I stooped the car at the red light and waited for the signal to turn green. I tapped on the steering wheel as I looked about, the street was pretty quiet and dark. No soul lingered around. I was startled by a tap on my car window. The window winded down as I pressed the button. I smiled at the person politely but her words struck me hard.

"You should not gi home to your lover...you two will have a fight," she looked so determined about her words.

"I'm sorry?" I simply stared at her in shock.

"You will not like what you will see or hear...don't go home...don't go home..." she walked away.

"Hy! Hello!" But she was already on the other side of the road.

"What did she mean?" As I thought the signal turned green and I drove home without stopping at any other place. As I parked the car, I noticed another car on the compound.

"I wonder who's here this late," I got off the car, took my bag and phone and walked through the open door. I heard someone laughing upstairs.

Well that's weird, its 11:30 pm and Rehaan should have been asleep by now.

I thought to myself as I walked up the stairs. And suddenly I felt like vomiting again. It happened last morning also. And seriously, I feel really weak after I vomit but this time I felt like I should do the test by myself. I ran into my room, I closed the door and immediately ran to the washroom. I vomited 3 times repeatedly, once I was feeling a little better, I took the pregnancy test.

I waited and waited and waited. And while I was waiting, I prayed hard that the results should show one bar only...to be negative. I phased the room nervously, to and fro, hoping that I will get a negative result. It's not that I don't want this baby, if I am pregnant, but it's just that...Rehaan and I are just starting with a relationship and this is too early for being committed to a child.

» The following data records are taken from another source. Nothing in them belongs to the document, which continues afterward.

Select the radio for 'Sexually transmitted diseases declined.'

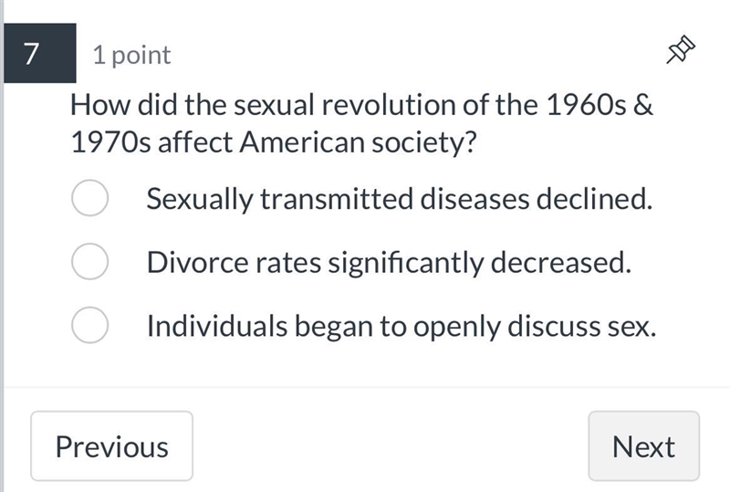point(89,198)
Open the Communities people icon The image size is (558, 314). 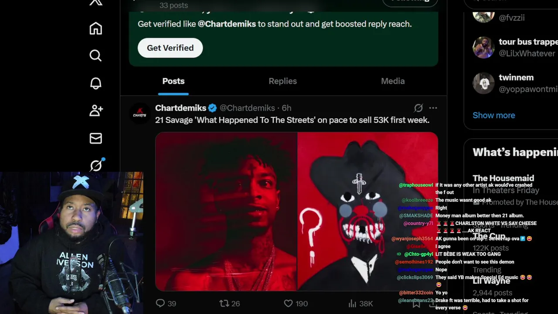pyautogui.click(x=96, y=111)
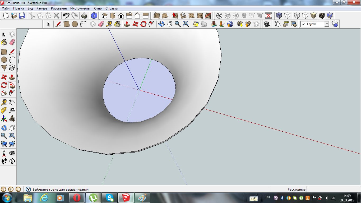
Task: Open the Камера menu
Action: [x=42, y=8]
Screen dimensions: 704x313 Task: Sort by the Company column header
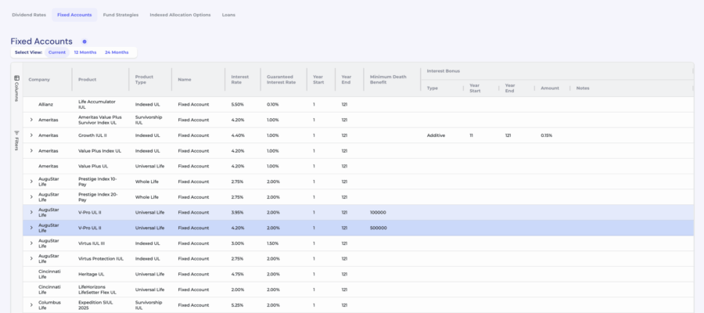tap(39, 79)
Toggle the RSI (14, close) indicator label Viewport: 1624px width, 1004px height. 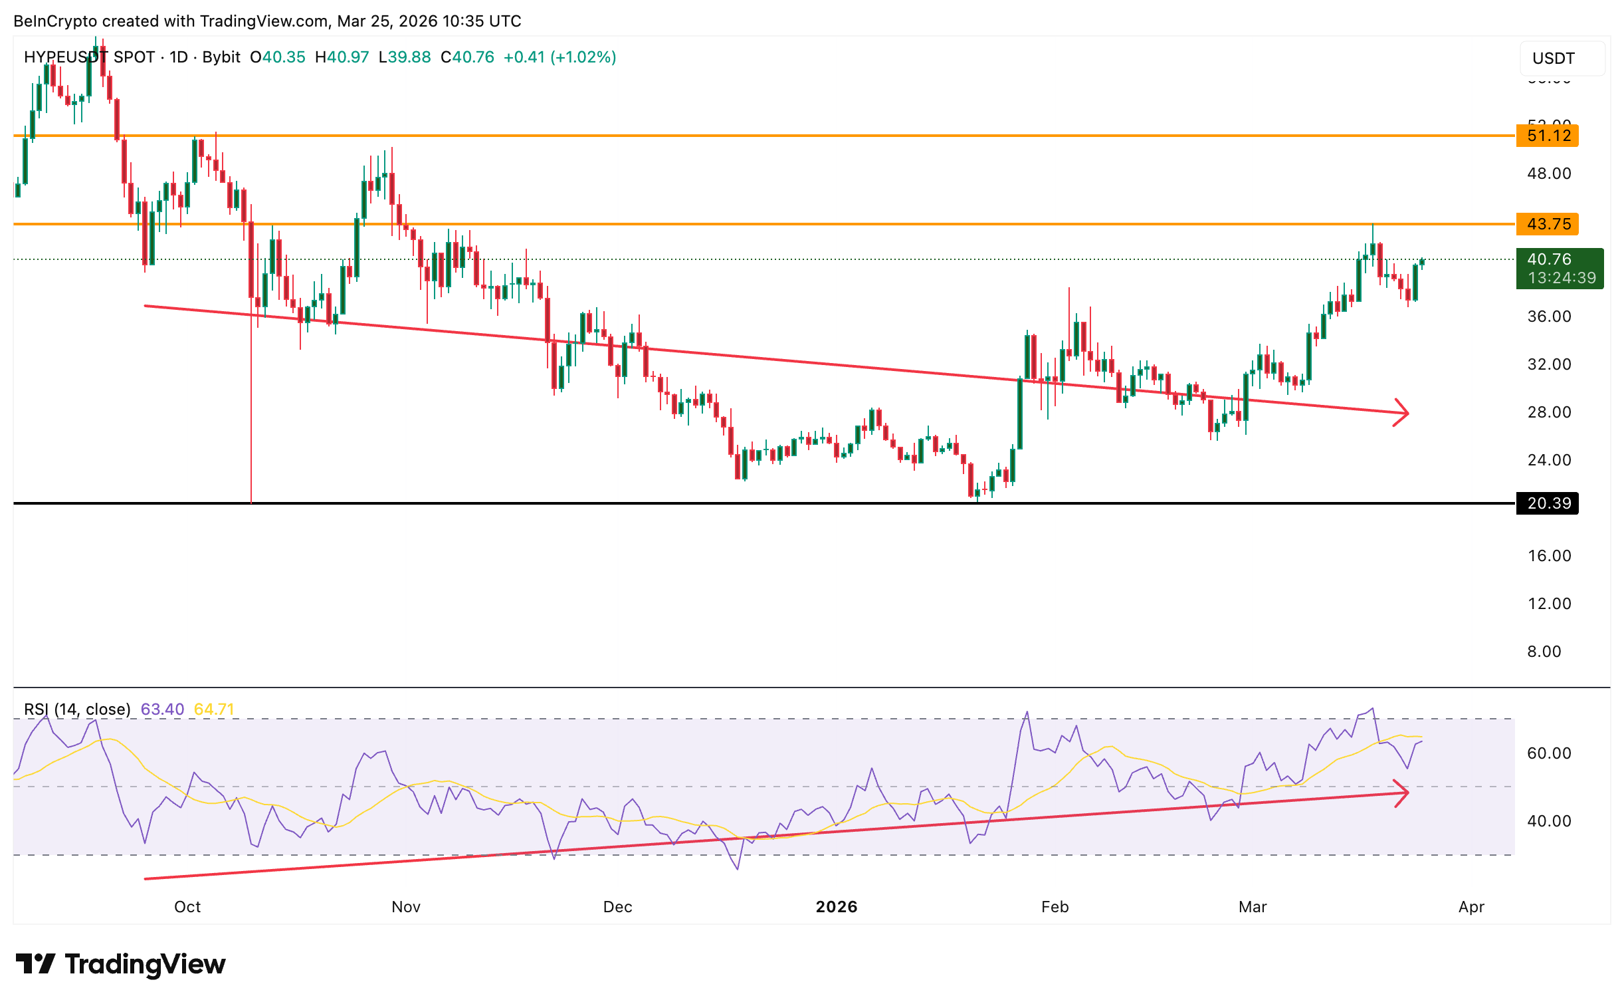tap(77, 709)
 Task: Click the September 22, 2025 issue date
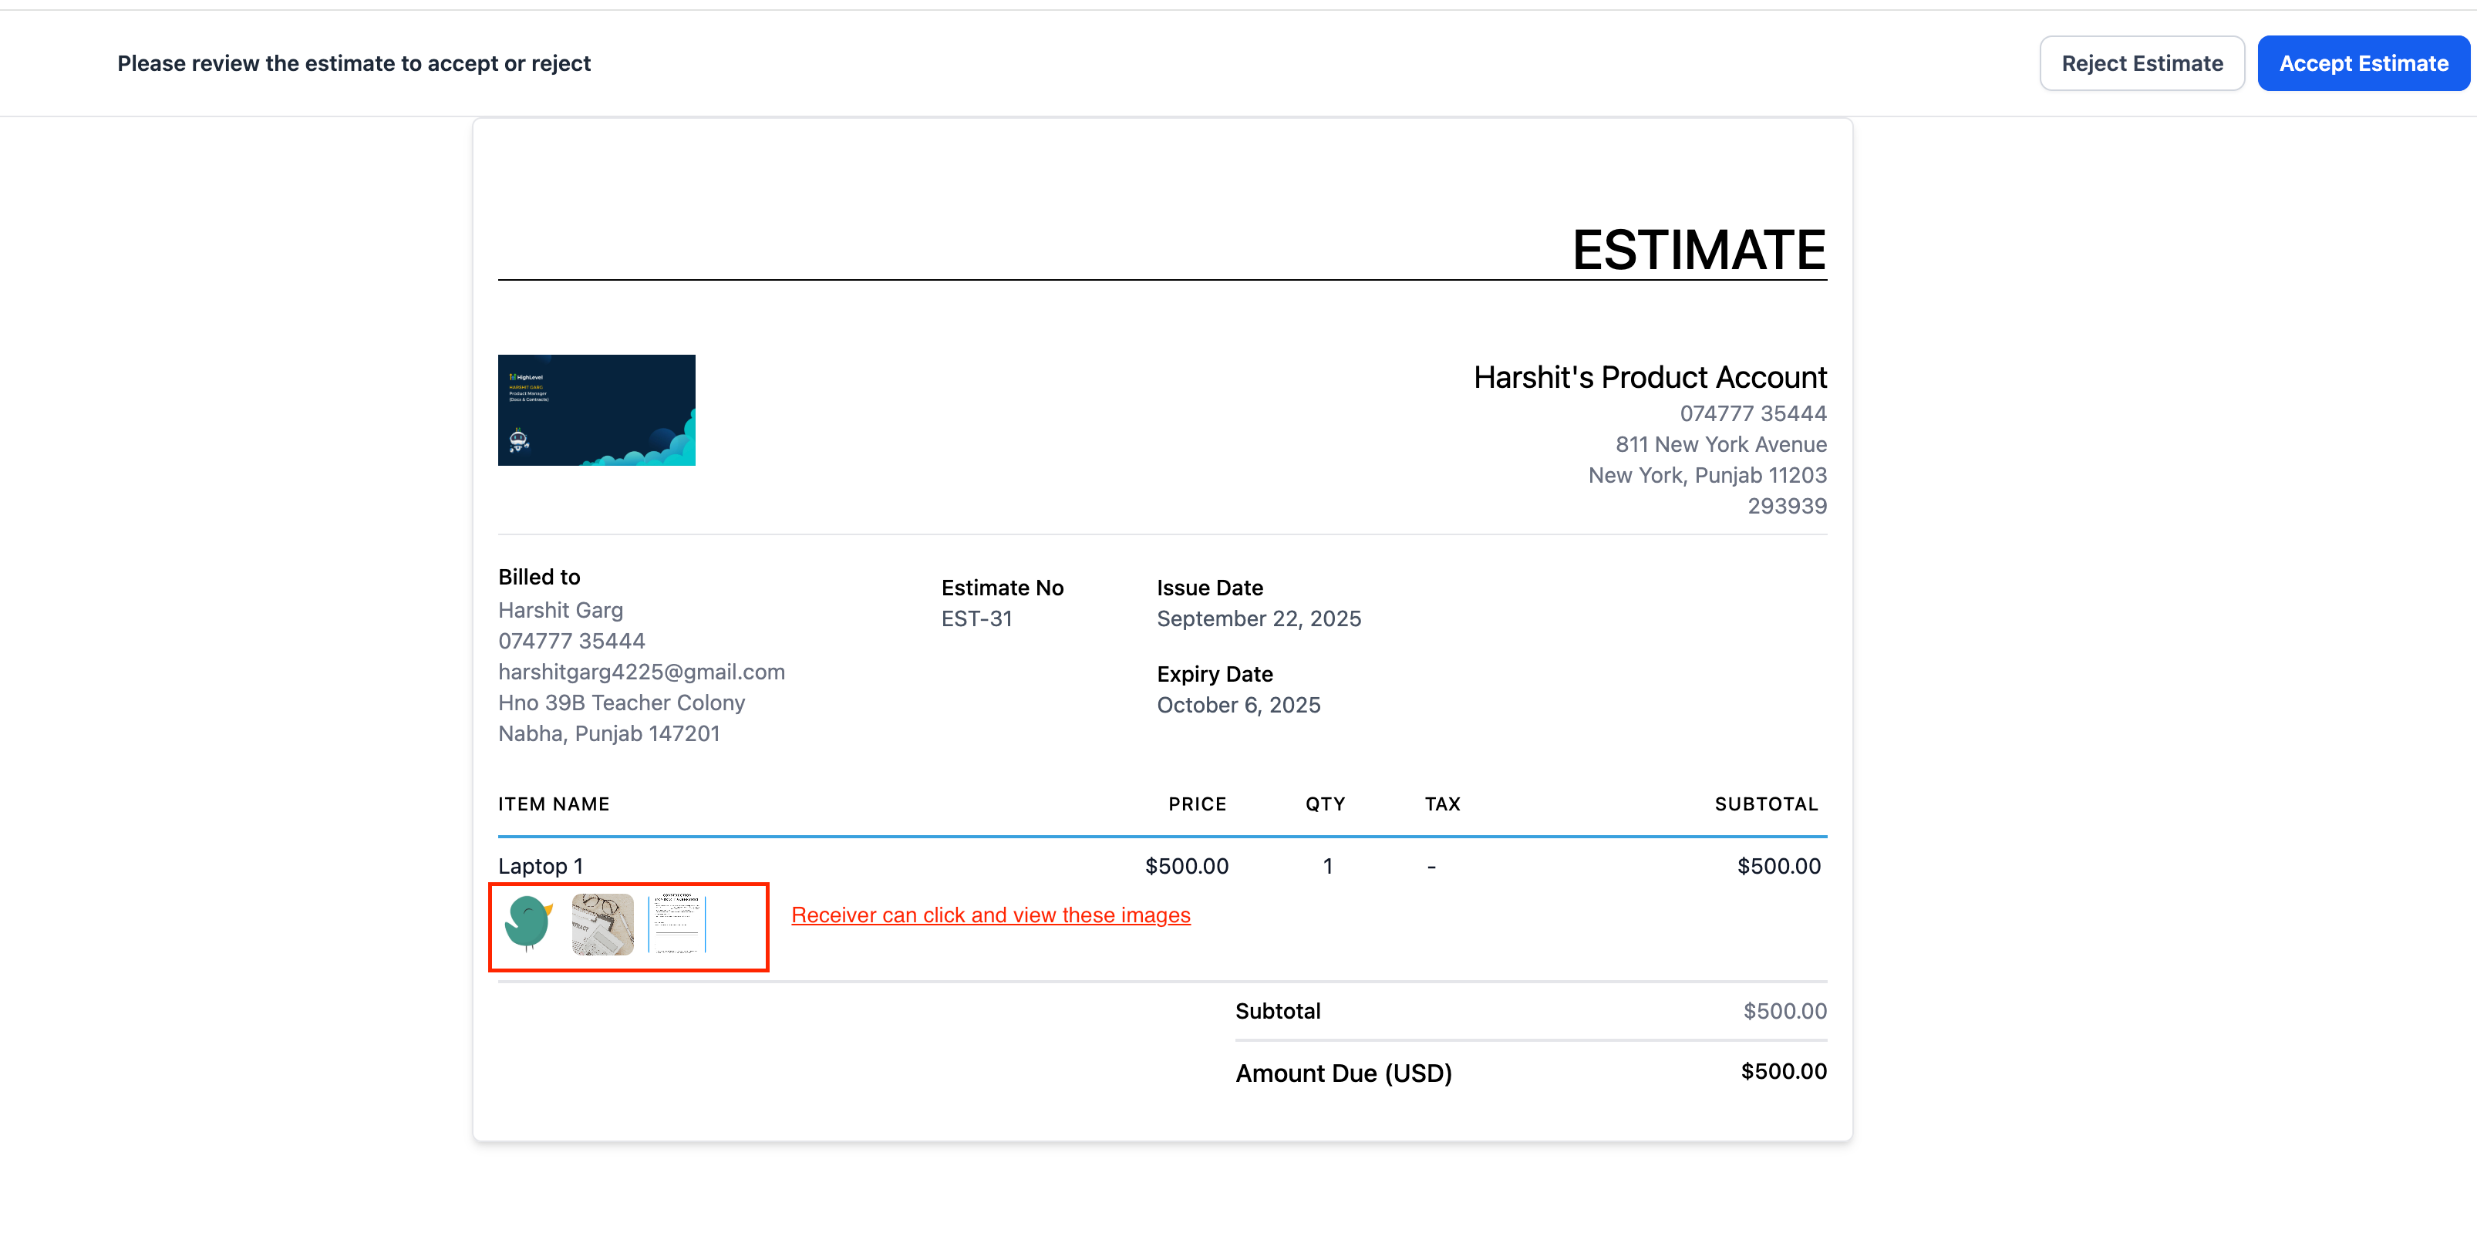tap(1258, 619)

And I don't even know whether Rehaan will be happy or angry at me. I don't know if he is ready to take up a baby's responsibility so soon. Many thoughts ran through my mind. And after half an hour of hard thinking, I finally decided to look at the results. I slowly walked inside the washroom and walked towards the handwashing basin and picked up the test strip.

My mind blowed away in shock and eyes opened up wide in horror. The result was positive. I stood there frozen at my place, I didn't knew what to do or how to respond to this. I slowly sank on the floor and sat down with my knees close to my chest. Am I supposed to be happy or disappointed with myself?

But I have to tell Rehaan about it. With that thought I stood up and walked out of my room and made my way towards Rehaan's bedroom. There was a happy feeling in me that Rehaan will be happy once I tell him that I'm pregnant. With a smile on my face, I was about to enter his room when i heard him talking to someone.

"...that I have used her for my benefit for my needs. Or shall I say that Jasmine..." now my name caught me off guard.

"...I have used you so that I can get some company informations about Wilson Tech?" He sighed and gulped down his drink he was holding in his hands.

What?! He...used me? Tears dwelled up in my eyes as I stood there with my hands on my stomach. I don't know how long I have been standing there...but I didn't had the strength to either move, walk or speak. I gathered up all the remaining composure left 8n me and walked in the room. Each step I took felt like walking on the shattered pieces of my dreams and world.

"Rehaan!" On hearing my voice he swirled around with a shocked expression plastered on his face.